One additional PEDA command which can be used to show values in registers is the telescope command. The command dereferentiates pointer values until it gets to a value and prints out the entire trace.

The command can be used with both registers and memory addresses:

gdb-peda$ telescope $eax
0000| 0x8048630 ("\nPlease provide password:")
0004| 0x8048634 ("ase provide password:")
0008| 0x8048638 ("provide password:")
0012| 0x804863c ("ide password:")
0016| 0x8048640 ("password:")
0020| 0x8048644 ("word:")
0024| 0x8048648 --> 0x7325003a (':')
0028| 0x804864c --> 0x0
gdb-peda$ telescope 0x8048630
0000| 0x8048630 ("\nPlease provide password:")
0004| 0x8048634 ("ase provide password:")
0008| 0x8048638 ("provide password:")
0012| 0x804863c ("ide password:")
0016| 0x8048640 ("password:")
0020| 0x8048644 ("word:")
0024| 0x8048648 --> 0x7325003a (':')
0028| 0x804864c --> 0x0

In the example above, the memory address 0x8048630 was loaded into EAX. That is why examining the register or the memory location gives the same output.

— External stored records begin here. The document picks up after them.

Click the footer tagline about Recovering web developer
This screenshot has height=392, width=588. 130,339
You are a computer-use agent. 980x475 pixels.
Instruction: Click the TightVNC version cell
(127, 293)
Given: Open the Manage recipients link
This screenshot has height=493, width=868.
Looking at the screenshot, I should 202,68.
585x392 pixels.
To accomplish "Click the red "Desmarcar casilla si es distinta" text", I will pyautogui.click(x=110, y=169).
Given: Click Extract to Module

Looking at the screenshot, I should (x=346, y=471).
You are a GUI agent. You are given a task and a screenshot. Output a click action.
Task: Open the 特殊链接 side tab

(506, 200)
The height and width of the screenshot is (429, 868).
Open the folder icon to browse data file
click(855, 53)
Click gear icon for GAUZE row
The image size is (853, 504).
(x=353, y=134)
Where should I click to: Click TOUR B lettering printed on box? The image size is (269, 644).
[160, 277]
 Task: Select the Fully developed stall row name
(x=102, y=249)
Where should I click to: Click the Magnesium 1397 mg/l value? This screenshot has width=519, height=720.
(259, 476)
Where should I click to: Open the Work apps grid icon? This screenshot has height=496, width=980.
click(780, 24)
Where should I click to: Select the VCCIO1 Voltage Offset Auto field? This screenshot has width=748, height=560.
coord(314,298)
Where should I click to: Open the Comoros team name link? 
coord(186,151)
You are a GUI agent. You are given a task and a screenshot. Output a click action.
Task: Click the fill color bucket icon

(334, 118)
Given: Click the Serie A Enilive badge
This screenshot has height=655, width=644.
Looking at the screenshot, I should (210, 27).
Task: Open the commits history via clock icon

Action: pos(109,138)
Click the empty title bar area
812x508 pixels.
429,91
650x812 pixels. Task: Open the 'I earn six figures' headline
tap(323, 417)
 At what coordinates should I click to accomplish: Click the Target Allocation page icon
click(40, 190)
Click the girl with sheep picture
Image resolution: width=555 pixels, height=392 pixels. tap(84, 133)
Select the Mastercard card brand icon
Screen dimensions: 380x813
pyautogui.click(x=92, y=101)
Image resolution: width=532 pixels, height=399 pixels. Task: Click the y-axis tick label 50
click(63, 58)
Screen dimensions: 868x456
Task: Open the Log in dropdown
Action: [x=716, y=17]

In addition to basic registers, GDB has a two extra variables which map onto some of the existing registers, as follows: * $pc – $eip * $sp – $esp * $fp – $ebp

In addition to these there are also two registers which can be used to view the processor state $ps – processor status

Values of memory addresses and registers can be altered at execution time. Because altering memory is a lot easier using PEDA we are going to use it throughout today's session.

The easiest way of altering the execution flow of a program is editing the $eflags register just before jump instructions.

Using PEDA the $eflags register can be easily modified:

gdb-peda$ eflags
EFLAGS: 0x286 (carry PARITY adjust zero SIGN trap INTERRUPT direction overflow)
gdb-peda$ help eflags
Display/set/clear value of eflags register
Usage:
    eflags
    eflags [set|clear] flagname

The patch command can be used to modify values that reside inside memory.

gdb-peda$ telescope 0x8048630
0000| 0x8048630 ("\nPlease provide password:")
0004| 0x8048634 ("ase provide password:")
0008| 0x8048638 ("provide password:")
0012| 0x804863c ("ide password:")
0016| 0x8048640 ("password:")
0020| 0x8048644 ("word:")
0024| 0x8048648 --> 0x7325003a (':')
0028| 0x804864c --> 0x0
gdb-peda$ help patch
Patch memory start at an address with string/hexstring/int
Usage:
    patch address (multiple lines input)
    patch address "string"
    patch from_address to_address "string"
    patch (will patch at current $pc)
 
gdb-peda$ patch 0x8048630 "Modified valu of the string\x00"
Written 28 bytes to 0x8048630
gdb-peda$ telescope 0x8048630
0000| 0x8048630 ("Modified valu of the string")
0004| 0x8048634 ("fied valu of the string")
0008| 0x8048638 (" valu of the string")
0012| 0x804863c ("u of the string")
0016| 0x8048640 (" the string")
0020| 0x8048644 (" string")
0024| 0x8048648 --> 0x676e69 ('ing')
0028| 0x804864c --> 0x0

As you can see the string residing in memory at address 0x8048630 has been modified using the patch command.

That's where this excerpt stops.